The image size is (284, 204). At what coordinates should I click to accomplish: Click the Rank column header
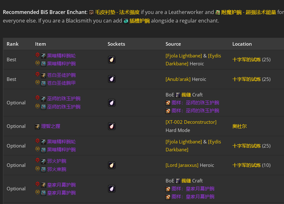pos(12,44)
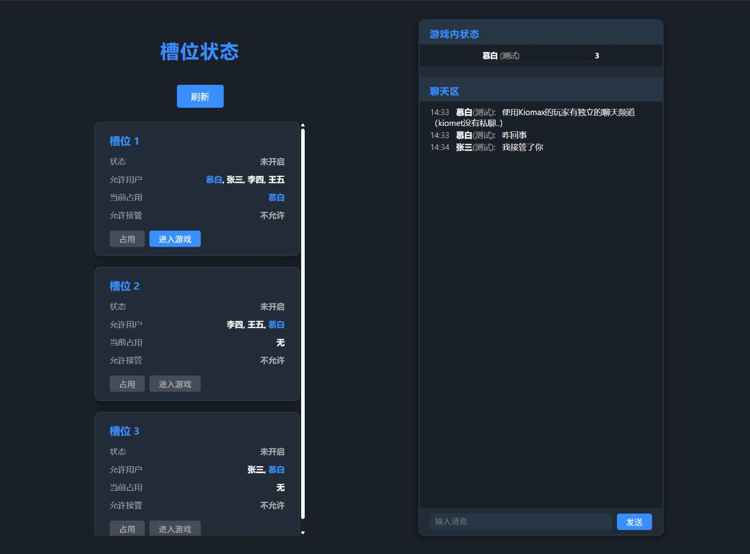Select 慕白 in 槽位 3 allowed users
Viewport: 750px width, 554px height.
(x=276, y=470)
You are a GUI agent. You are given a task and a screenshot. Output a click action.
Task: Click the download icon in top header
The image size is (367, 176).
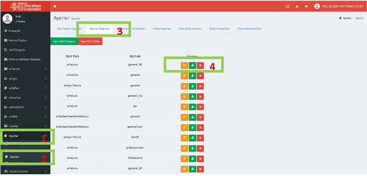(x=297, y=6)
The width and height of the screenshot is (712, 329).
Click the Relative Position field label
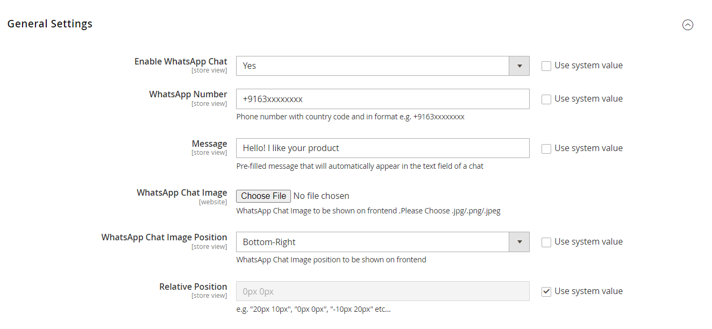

* The problem: Although the material contains pictures, only the lines are to be written out, exactly as they stand.

* Exercise solution:
The image size is (284, 204). At what coordinates should I click to accomplish: Click the Rank column header
pos(12,44)
Select 慕白 in 槽位 3 allowed users
Viewport: 750px width, 554px height.
(x=276, y=470)
You are a GUI agent. You are given a task and a screenshot. Output a click action.
Task: Click the download icon in top header
The image size is (367, 176).
(x=297, y=6)
The width and height of the screenshot is (712, 329).
Click the Relative Position field label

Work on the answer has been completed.